2827 Dorstener räumten den Müll ihrer Mitbürger weg - Stadt bedankt sich mit Besenparty

Marko Gröbbel vom Verein „Sag Ja zu Dorsten“ und Antonius von Hebel vom Entsorgungsbetrieb der Stadt begrüßten die Gäste bei der Besenparty. © Julian Schäpertöns

Mit dem Zitat „We Can Be Heroes Just For One Day“ aus dem bekannten Lied von David Bowie zieht der Betriebsleiter des Dorstener Entsorgungsbetriebs Antonius von Hebel bei der Besenparty am Samstag eine Parallele zu den fleißigen Helfern.

„Heute sind Sie durch Ihr ehrenamtliches Engagement unsere Helden“, so Antonius von Hebel in seiner Rede.

Zum Dank luden der Entsorgungsbetrieb und der Verein „Sag Ja zu Dorsten“ wie in jedem Jahr am Ende der Besentage zu einer kleinen Feierstunde ein. Bei Kuchen, Würstchen und Getränken konnten sich die Müllsammler miteinander austauschen.

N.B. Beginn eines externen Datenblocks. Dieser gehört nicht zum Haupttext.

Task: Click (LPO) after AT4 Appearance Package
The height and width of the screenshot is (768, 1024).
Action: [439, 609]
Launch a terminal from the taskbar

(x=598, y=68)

102 Gruppen pickten leere Flaschen in Dorsten auf

102 Gruppen waren in der Woche wieder im ganzen Stadtgebiet unterwegs. „Besonders viele Flaschen wurden in diesem Jahr eingesammelt“, erzählt Ursula Eickmeier, die die Aktionstage schon seit vielen Jahren begleitet. „Gefühlt werden heutzutage große, sperrige Dinge weniger in der Natur entsorgt. Aber oftmals wird noch immer viel Kleinkram weggeschmissen.“

Neben einer Tombola, einer Hüpfburg für Kinder und einer musikalischen Darbietung von Marc Bennett wurde am Samstag auch wieder ein Sponsorenpreis übergeben. 4.150 Euro gehen an die Ideenfabrik Stadtsfeld, die sich aktiv für eine Verbesserung der Umwelt im Ortsteil einsetzt. Das Geld stellen die zahlreichen Sponsoren zur Verfügung.